The Man Who Bends Light found Victoria in her dressing room. She pulled aside the curtain that served as her door and smiled when she saw him. “I suppose you’re here to scold me,” she said.
“Are you ill?” he demanded.
“No.”
“Are you injured?”
“No.”
“Then, yes, I suppose I am here to scold you.” He swept inside. “You skipped three shows today. Without the slightest warning! Mr. Head is furious.”
“Mr. Head is always furious about something I’ve done.”
“In this case, it’s about something you have not done. The children were waiting for ages. One little boy cried. Here! At Circus Mirandus. Victoria, what were you thinking?”
She crossed her arms over her chest.

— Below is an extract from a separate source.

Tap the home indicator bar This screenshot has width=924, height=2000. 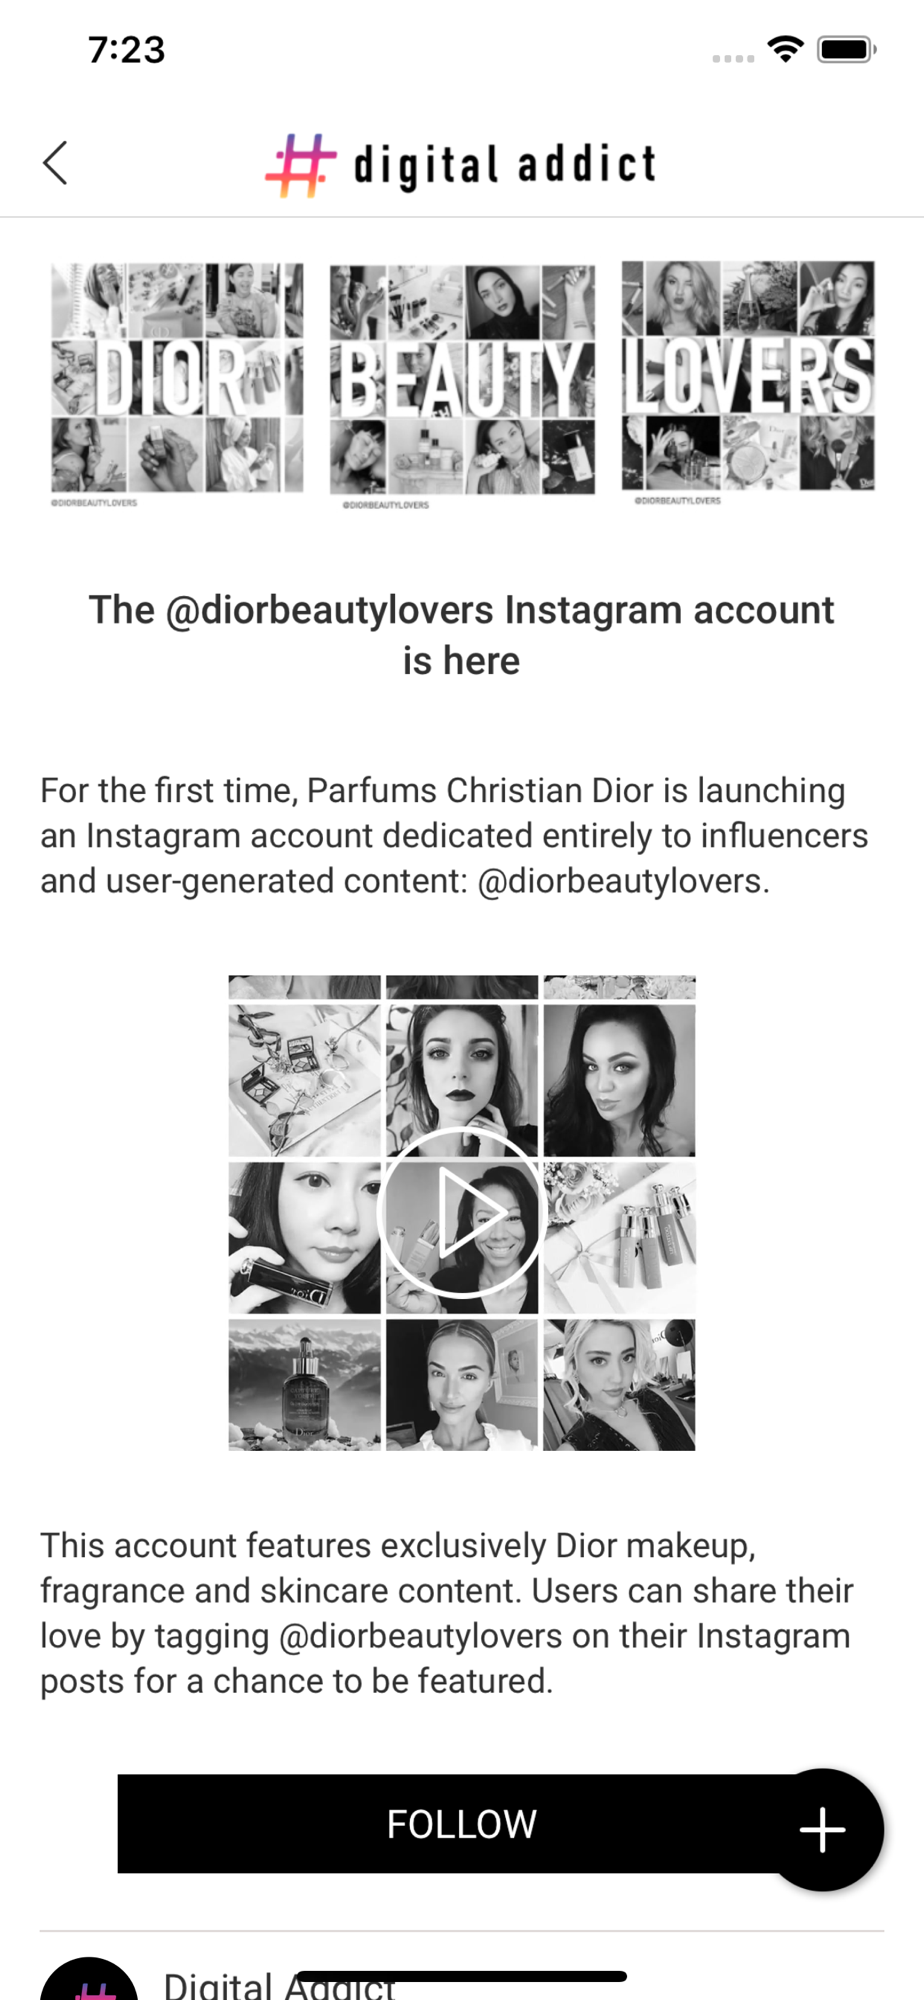pos(461,1976)
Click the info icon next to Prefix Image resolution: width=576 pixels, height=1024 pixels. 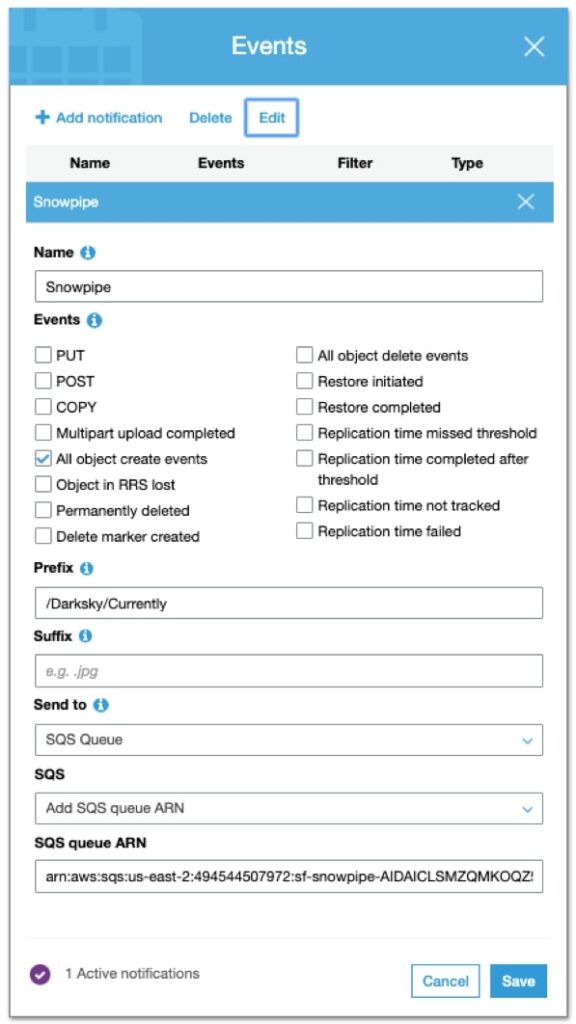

She was wearing her costume, which seemed an odd choice to him since she hadn’t bothered to work that day. “Don’t you ever get tired of it?” she asked.
“Of what?”
“Of the circus. Of all of these silly shows we waste our time on when we could be doing so much more!”
“S
illy?” he said. “I have been here for many centuries. Obviously, I do not feel that Circus Mirandus is a waste of my time.”
“Clearly you haven’t thought about it like I have,” she said.
He raised an eyebrow.
“The circus is a fine place,” she said, “for some people. But you’re different. We’re different.”
“Different?” The Man Who Bends Light drew the word out as though it tasted foul.
If Victoria heard the warning in his voice, she chose to ignore it. “Powerful,” she said bluntly. “We can be like gods out there. We can make a real difference. Why would we stay here and act as . . . as nursemaids to children who aren’t anything special?”
She had been stepping toward him as she warmed to her subject, but she stopped when she saw his face. “You know it’s true,” she said. “You must have considered it yourself.”
“Of course I haven’t!” he shouted. “Of all the selfish, ignorant . . . do you really think that you are superior to everyone else? Because you can fly?”
“Not everyone.” She smiled at him again.
He took a deep breath to calm himself. “You have always been less than modest about your talents. I had assumed it was a failing of youth.”
“I’m not that young anymore,” she protested.
“What I cannot comprehend is your inability to appreciate what we do here. Do you realize that magic as we know it is fading? Do you realize that Mr. Head, Geoffrey, the Strongmen—all of us!—are fighting to keep enchantment alive in the world? You say the children aren’t special, but they are. They are the key to everything. What we do here is important, Victoria.”
She shook her head.
“Yes,” he said. “Not only important, but vital. You are part of something great, and the tragedy is that you don’t even see it.”
“I see clearly enough,” she argued. “What do you know about it? You never go out into the real world. Half of the children don’t even remember Circus Mirandus a few years down the road.”
“But some of them do. It matters. It makes a difference. I am not as ignorant of the world beyond our gates as you seem to believe.”